BRIEF – Rewrite the items below, replacing "Where is" with "Where can I find" each time it occurs and keeping everything else the same.

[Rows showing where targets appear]

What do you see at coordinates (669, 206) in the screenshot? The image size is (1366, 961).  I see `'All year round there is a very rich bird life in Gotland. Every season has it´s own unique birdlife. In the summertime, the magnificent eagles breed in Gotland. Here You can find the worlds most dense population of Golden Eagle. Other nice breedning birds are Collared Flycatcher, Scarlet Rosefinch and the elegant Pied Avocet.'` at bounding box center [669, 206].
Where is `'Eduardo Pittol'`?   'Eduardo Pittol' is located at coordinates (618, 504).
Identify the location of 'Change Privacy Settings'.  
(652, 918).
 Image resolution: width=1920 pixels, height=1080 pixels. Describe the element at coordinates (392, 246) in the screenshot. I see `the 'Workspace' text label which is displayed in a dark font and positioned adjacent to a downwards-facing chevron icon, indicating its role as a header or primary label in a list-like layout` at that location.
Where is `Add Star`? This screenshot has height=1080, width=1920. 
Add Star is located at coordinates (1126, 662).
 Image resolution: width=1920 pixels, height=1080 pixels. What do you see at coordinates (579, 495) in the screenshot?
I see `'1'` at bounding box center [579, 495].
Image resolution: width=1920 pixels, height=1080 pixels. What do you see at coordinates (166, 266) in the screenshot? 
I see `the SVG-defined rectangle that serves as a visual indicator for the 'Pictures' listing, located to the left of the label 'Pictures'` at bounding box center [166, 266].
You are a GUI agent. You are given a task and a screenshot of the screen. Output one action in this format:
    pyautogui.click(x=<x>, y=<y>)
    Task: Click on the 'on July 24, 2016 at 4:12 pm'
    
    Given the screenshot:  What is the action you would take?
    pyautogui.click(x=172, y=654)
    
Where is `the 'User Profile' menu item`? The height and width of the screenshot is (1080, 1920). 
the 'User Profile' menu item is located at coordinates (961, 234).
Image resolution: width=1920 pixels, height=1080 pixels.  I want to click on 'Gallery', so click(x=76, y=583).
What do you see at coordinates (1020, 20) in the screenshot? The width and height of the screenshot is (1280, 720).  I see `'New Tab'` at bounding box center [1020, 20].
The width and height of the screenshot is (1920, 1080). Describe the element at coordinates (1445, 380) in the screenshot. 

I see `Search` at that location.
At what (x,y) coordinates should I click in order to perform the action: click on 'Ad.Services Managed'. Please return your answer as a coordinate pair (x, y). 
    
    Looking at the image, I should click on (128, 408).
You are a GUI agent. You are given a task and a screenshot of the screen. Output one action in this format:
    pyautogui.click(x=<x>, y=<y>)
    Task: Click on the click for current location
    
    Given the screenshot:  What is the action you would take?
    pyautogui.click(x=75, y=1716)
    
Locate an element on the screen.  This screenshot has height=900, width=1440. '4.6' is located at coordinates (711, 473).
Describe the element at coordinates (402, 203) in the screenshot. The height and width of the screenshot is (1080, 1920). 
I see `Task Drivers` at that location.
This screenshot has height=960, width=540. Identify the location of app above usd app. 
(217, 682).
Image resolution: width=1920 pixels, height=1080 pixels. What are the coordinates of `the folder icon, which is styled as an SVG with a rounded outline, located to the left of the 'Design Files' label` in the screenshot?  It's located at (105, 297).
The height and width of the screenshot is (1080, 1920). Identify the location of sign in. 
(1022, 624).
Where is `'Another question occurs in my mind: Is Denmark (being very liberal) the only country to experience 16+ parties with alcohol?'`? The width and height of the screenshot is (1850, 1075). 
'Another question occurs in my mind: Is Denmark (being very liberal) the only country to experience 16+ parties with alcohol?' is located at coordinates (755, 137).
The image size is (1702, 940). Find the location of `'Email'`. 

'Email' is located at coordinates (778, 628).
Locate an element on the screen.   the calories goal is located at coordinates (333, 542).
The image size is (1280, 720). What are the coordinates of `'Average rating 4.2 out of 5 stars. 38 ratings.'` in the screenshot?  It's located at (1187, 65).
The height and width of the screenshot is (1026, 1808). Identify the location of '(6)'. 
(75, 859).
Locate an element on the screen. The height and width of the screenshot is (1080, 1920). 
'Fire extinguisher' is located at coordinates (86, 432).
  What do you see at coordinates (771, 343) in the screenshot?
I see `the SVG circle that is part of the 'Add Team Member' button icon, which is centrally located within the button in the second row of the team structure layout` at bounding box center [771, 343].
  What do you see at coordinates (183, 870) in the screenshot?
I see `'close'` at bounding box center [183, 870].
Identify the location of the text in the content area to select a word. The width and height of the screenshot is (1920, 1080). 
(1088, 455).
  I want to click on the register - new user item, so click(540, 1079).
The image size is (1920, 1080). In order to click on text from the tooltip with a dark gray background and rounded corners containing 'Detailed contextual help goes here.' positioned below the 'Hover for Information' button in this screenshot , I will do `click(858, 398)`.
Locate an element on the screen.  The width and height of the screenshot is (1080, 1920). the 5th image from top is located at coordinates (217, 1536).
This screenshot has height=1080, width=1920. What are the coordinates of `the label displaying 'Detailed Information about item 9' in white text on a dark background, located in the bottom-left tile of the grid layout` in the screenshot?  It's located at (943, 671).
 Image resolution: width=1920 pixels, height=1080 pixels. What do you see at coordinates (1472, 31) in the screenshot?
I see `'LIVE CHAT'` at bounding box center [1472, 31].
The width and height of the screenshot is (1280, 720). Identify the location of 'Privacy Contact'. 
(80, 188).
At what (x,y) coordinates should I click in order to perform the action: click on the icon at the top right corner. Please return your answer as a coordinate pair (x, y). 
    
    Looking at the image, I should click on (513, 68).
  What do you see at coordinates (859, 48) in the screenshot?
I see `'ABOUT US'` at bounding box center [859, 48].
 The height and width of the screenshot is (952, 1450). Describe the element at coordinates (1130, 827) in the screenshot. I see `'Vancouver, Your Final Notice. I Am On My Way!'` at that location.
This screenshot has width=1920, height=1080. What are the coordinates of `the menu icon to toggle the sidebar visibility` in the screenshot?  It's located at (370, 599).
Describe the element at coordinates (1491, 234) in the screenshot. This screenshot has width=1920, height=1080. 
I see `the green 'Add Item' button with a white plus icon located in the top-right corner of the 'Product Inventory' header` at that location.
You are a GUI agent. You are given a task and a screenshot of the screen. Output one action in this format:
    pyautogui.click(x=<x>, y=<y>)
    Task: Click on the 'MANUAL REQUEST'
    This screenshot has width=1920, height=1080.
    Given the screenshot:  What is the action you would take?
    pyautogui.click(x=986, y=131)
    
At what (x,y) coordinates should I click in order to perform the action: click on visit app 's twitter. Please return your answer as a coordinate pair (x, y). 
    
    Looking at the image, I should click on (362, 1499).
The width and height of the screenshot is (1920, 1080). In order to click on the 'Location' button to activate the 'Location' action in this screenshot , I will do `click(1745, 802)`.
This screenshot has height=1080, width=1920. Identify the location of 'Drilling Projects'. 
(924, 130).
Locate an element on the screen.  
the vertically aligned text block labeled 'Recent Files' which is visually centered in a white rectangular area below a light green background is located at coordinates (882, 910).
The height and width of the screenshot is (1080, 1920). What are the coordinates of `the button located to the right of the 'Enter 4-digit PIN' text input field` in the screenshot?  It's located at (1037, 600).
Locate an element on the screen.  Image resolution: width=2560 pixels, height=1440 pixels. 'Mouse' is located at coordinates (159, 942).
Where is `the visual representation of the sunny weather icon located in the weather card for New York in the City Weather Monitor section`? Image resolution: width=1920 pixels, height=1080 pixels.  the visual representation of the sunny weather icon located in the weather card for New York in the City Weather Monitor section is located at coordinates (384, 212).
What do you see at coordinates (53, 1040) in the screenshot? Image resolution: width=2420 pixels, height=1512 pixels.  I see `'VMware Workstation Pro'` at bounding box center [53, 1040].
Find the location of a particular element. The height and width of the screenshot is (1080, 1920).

COMPLETE OUTPUT –
What do you see at coordinates (669, 206) in the screenshot? The image size is (1366, 961).  I see `'All year round there is a very rich bird life in Gotland. Every season has it´s own unique birdlife. In the summertime, the magnificent eagles breed in Gotland. Here You can find the worlds most dense population of Golden Eagle. Other nice breedning birds are Collared Flycatcher, Scarlet Rosefinch and the elegant Pied Avocet.'` at bounding box center [669, 206].
Where can I find `'Eduardo Pittol'`?   'Eduardo Pittol' is located at coordinates (618, 504).
Identify the location of 'Change Privacy Settings'.  
(652, 918).
 Image resolution: width=1920 pixels, height=1080 pixels. Describe the element at coordinates (392, 246) in the screenshot. I see `the 'Workspace' text label which is displayed in a dark font and positioned adjacent to a downwards-facing chevron icon, indicating its role as a header or primary label in a list-like layout` at that location.
Where can I find `Add Star`? This screenshot has height=1080, width=1920. 
Add Star is located at coordinates (1126, 662).
 Image resolution: width=1920 pixels, height=1080 pixels. What do you see at coordinates (579, 495) in the screenshot?
I see `'1'` at bounding box center [579, 495].
Image resolution: width=1920 pixels, height=1080 pixels. What do you see at coordinates (166, 266) in the screenshot? 
I see `the SVG-defined rectangle that serves as a visual indicator for the 'Pictures' listing, located to the left of the label 'Pictures'` at bounding box center [166, 266].
You are a GUI agent. You are given a task and a screenshot of the screen. Output one action in this format:
    pyautogui.click(x=<x>, y=<y>)
    Task: Click on the 'on July 24, 2016 at 4:12 pm'
    
    Given the screenshot:  What is the action you would take?
    pyautogui.click(x=172, y=654)
    
Where can I find `the 'User Profile' menu item`? The height and width of the screenshot is (1080, 1920). 
the 'User Profile' menu item is located at coordinates (961, 234).
Image resolution: width=1920 pixels, height=1080 pixels.  I want to click on 'Gallery', so click(x=76, y=583).
What do you see at coordinates (1020, 20) in the screenshot? The width and height of the screenshot is (1280, 720).  I see `'New Tab'` at bounding box center [1020, 20].
The width and height of the screenshot is (1920, 1080). Describe the element at coordinates (1445, 380) in the screenshot. 

I see `Search` at that location.
At what (x,y) coordinates should I click in order to perform the action: click on 'Ad.Services Managed'. Please return your answer as a coordinate pair (x, y). 
    
    Looking at the image, I should click on (128, 408).
You are a GUI agent. You are given a task and a screenshot of the screen. Output one action in this format:
    pyautogui.click(x=<x>, y=<y>)
    Task: Click on the click for current location
    
    Given the screenshot:  What is the action you would take?
    pyautogui.click(x=75, y=1716)
    
Locate an element on the screen.  This screenshot has height=900, width=1440. '4.6' is located at coordinates (711, 473).
Describe the element at coordinates (402, 203) in the screenshot. The height and width of the screenshot is (1080, 1920). 
I see `Task Drivers` at that location.
This screenshot has height=960, width=540. Identify the location of app above usd app. 
(217, 682).
Image resolution: width=1920 pixels, height=1080 pixels. What are the coordinates of `the folder icon, which is styled as an SVG with a rounded outline, located to the left of the 'Design Files' label` in the screenshot?  It's located at (105, 297).
The height and width of the screenshot is (1080, 1920). Identify the location of sign in. 
(1022, 624).
Where can I find `'Another question occurs in my mind: Is Denmark (being very liberal) the only country to experience 16+ parties with alcohol?'`? The width and height of the screenshot is (1850, 1075). 
'Another question occurs in my mind: Is Denmark (being very liberal) the only country to experience 16+ parties with alcohol?' is located at coordinates (755, 137).
The image size is (1702, 940). Find the location of `'Email'`. 

'Email' is located at coordinates (778, 628).
Locate an element on the screen.   the calories goal is located at coordinates (333, 542).
The image size is (1280, 720). What are the coordinates of `'Average rating 4.2 out of 5 stars. 38 ratings.'` in the screenshot?  It's located at (1187, 65).
The height and width of the screenshot is (1026, 1808). Identify the location of '(6)'. 
(75, 859).
Locate an element on the screen. The height and width of the screenshot is (1080, 1920). 
'Fire extinguisher' is located at coordinates (86, 432).
  What do you see at coordinates (771, 343) in the screenshot?
I see `the SVG circle that is part of the 'Add Team Member' button icon, which is centrally located within the button in the second row of the team structure layout` at bounding box center [771, 343].
  What do you see at coordinates (183, 870) in the screenshot?
I see `'close'` at bounding box center [183, 870].
Identify the location of the text in the content area to select a word. The width and height of the screenshot is (1920, 1080). 
(1088, 455).
  I want to click on the register - new user item, so click(540, 1079).
The image size is (1920, 1080). In order to click on text from the tooltip with a dark gray background and rounded corners containing 'Detailed contextual help goes here.' positioned below the 'Hover for Information' button in this screenshot , I will do `click(858, 398)`.
Locate an element on the screen.  The width and height of the screenshot is (1080, 1920). the 5th image from top is located at coordinates (217, 1536).
This screenshot has height=1080, width=1920. What are the coordinates of `the label displaying 'Detailed Information about item 9' in white text on a dark background, located in the bottom-left tile of the grid layout` in the screenshot?  It's located at (943, 671).
 Image resolution: width=1920 pixels, height=1080 pixels. What do you see at coordinates (1472, 31) in the screenshot?
I see `'LIVE CHAT'` at bounding box center [1472, 31].
The width and height of the screenshot is (1280, 720). Identify the location of 'Privacy Contact'. 
(80, 188).
At what (x,y) coordinates should I click in order to perform the action: click on the icon at the top right corner. Please return your answer as a coordinate pair (x, y). 
    
    Looking at the image, I should click on (513, 68).
  What do you see at coordinates (859, 48) in the screenshot?
I see `'ABOUT US'` at bounding box center [859, 48].
 The height and width of the screenshot is (952, 1450). Describe the element at coordinates (1130, 827) in the screenshot. I see `'Vancouver, Your Final Notice. I Am On My Way!'` at that location.
This screenshot has width=1920, height=1080. What are the coordinates of `the menu icon to toggle the sidebar visibility` in the screenshot?  It's located at (370, 599).
Describe the element at coordinates (1491, 234) in the screenshot. This screenshot has width=1920, height=1080. 
I see `the green 'Add Item' button with a white plus icon located in the top-right corner of the 'Product Inventory' header` at that location.
You are a GUI agent. You are given a task and a screenshot of the screen. Output one action in this format:
    pyautogui.click(x=<x>, y=<y>)
    Task: Click on the 'MANUAL REQUEST'
    This screenshot has width=1920, height=1080.
    Given the screenshot:  What is the action you would take?
    pyautogui.click(x=986, y=131)
    
At what (x,y) coordinates should I click in order to perform the action: click on visit app 's twitter. Please return your answer as a coordinate pair (x, y). 
    
    Looking at the image, I should click on (362, 1499).
The width and height of the screenshot is (1920, 1080). In order to click on the 'Location' button to activate the 'Location' action in this screenshot , I will do `click(1745, 802)`.
This screenshot has height=1080, width=1920. Identify the location of 'Drilling Projects'. 
(924, 130).
Locate an element on the screen.  
the vertically aligned text block labeled 'Recent Files' which is visually centered in a white rectangular area below a light green background is located at coordinates (882, 910).
The height and width of the screenshot is (1080, 1920). What are the coordinates of `the button located to the right of the 'Enter 4-digit PIN' text input field` in the screenshot?  It's located at (1037, 600).
Locate an element on the screen.  Image resolution: width=2560 pixels, height=1440 pixels. 'Mouse' is located at coordinates (159, 942).
Where can I find `the visual representation of the sunny weather icon located in the weather card for New York in the City Weather Monitor section`? Image resolution: width=1920 pixels, height=1080 pixels.  the visual representation of the sunny weather icon located in the weather card for New York in the City Weather Monitor section is located at coordinates (384, 212).
What do you see at coordinates (53, 1040) in the screenshot? Image resolution: width=2420 pixels, height=1512 pixels.  I see `'VMware Workstation Pro'` at bounding box center [53, 1040].
Find the location of a particular element. The height and width of the screenshot is (1080, 1920).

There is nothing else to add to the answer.